- Location: Town of Lafayette, Walworth County, Wisconsin, U.S.
- Nearest city: Elkhorn, Wisconsin (postal address)
- Coordinates: 42°44′10″N 88°25′41″W﻿ / ﻿42.736°N 88.428°W
- Skiable area: 90 acres (36 ha)
- Trails: 21
- Longest run: 3,000 ft (0.57 mi; 0.91 km)
- Lift system: 3 High speed quads 4 Triple chairs 5 Magic carpets
- Terrain parks: Yes
- Snowmaking: Yes
- Night skiing: Yes
- Website: alpinevalleyresort.com

= Alpine Valley Resort (Wisconsin) =

Ski resort in Wisconsin, United States

Alpine Valley Resort is an all-season resort in the north central United States, located in the Town of Lafayette, Walworth County, Wisconsin. Southwest of Milwaukee, it has a golf course and alpine skiing; its longest run is 3000 ft in length.

==History==
Once owned by the Boschert family, part of their family farm was sold off to a developer who created the resort. Ownership has changed several times since the resort was constructed. It is currently owned by Wisconsin Resorts, Inc. Eventually, the resort grew to include an amphitheater, which became Alpine Valley Music Theatre.
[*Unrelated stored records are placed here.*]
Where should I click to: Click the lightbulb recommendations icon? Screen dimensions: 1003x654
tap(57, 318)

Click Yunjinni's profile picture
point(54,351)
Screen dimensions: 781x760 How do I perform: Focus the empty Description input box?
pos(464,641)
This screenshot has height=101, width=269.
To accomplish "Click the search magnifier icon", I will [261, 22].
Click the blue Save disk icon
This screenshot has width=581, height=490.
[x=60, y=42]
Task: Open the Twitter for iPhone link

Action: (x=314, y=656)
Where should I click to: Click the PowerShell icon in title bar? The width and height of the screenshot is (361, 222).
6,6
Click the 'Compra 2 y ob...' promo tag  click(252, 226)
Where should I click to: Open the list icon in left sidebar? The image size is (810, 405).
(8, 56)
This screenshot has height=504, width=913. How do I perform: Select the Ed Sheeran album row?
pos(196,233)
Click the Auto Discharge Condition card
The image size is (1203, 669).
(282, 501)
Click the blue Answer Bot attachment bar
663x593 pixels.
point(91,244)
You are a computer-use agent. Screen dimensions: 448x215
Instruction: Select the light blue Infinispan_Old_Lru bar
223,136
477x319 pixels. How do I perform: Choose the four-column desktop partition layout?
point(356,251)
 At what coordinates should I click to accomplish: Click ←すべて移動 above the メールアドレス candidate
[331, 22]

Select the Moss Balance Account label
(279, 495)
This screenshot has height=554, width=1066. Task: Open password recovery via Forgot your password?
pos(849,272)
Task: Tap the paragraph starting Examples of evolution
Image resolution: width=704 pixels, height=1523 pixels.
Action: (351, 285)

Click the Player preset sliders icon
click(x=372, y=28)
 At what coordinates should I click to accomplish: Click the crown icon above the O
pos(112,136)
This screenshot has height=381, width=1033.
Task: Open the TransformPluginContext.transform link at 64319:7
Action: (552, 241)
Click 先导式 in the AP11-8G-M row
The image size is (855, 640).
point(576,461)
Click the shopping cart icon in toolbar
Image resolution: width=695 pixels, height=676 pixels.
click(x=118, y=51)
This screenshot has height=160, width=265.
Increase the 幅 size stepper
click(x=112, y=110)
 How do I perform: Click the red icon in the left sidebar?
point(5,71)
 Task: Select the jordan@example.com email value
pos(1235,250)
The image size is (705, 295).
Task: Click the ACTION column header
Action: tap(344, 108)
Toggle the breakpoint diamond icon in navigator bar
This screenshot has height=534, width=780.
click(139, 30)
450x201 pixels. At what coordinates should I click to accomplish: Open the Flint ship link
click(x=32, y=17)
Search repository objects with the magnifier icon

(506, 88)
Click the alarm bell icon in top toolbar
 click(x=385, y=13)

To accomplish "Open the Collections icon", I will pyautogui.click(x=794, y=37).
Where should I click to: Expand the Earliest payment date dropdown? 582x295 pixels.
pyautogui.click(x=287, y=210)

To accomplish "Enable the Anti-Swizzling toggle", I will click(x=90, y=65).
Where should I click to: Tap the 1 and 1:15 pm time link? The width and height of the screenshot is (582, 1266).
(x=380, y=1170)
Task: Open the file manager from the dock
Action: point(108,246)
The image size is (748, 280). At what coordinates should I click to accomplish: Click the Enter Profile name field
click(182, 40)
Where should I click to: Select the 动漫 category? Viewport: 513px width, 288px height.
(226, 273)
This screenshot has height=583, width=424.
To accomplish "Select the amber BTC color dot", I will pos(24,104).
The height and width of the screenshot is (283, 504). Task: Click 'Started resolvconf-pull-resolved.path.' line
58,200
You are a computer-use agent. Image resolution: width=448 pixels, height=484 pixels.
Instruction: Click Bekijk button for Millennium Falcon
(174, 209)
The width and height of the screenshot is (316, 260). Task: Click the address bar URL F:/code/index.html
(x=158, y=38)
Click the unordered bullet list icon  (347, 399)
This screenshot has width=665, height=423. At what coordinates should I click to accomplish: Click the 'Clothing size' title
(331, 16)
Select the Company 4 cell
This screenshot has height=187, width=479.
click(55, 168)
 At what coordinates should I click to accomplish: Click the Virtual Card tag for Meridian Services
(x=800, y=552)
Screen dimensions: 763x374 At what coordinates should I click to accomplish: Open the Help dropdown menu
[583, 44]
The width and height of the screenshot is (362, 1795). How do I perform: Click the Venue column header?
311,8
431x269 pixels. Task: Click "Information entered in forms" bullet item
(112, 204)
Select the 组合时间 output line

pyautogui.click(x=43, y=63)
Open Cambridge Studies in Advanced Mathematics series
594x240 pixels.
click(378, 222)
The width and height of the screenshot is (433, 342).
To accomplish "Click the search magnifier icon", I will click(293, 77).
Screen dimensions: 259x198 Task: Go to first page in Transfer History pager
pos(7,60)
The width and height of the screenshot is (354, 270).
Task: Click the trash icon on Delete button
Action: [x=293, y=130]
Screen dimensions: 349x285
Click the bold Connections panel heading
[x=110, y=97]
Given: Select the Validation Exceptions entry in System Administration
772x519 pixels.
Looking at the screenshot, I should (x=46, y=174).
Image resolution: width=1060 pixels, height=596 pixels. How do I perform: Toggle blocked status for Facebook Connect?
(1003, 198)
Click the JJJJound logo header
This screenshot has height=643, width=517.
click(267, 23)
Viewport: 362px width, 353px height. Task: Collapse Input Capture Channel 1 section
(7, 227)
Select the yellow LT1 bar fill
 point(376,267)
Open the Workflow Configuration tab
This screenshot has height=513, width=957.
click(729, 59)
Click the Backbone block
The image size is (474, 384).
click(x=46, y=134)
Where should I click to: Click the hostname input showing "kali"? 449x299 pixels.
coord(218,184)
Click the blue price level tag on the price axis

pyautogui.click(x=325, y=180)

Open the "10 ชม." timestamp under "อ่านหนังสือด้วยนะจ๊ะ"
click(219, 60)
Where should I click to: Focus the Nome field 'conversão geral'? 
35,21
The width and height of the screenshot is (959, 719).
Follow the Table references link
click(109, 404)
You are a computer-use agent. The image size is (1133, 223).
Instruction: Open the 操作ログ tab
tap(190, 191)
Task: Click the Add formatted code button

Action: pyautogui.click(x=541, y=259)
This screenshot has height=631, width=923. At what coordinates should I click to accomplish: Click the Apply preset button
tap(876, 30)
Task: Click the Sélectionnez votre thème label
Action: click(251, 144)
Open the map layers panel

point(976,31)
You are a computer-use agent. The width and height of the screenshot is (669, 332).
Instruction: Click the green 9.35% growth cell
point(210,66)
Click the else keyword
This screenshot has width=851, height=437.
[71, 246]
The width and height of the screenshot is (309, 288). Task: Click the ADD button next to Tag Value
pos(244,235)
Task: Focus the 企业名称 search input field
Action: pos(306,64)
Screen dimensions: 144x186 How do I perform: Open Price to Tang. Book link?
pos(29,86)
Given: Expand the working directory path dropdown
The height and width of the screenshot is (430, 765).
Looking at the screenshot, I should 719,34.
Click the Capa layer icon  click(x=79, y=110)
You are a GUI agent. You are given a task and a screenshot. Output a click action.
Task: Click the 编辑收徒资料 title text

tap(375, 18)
It was at Alpine Valley in 1990 that guitarist Stevie Ray Vaughan and four others were killed in a helicopter crash on the side of the ski hill. It happened following a Sunday night performance with his band Double Trouble, a concert which included Eric Clapton and Robert Cray. The accident occurred in fog shortly after midnight on Monday, August 27, 1990; it was one of four helicopters bound for Chicago, approximately 70 mi to the southeast.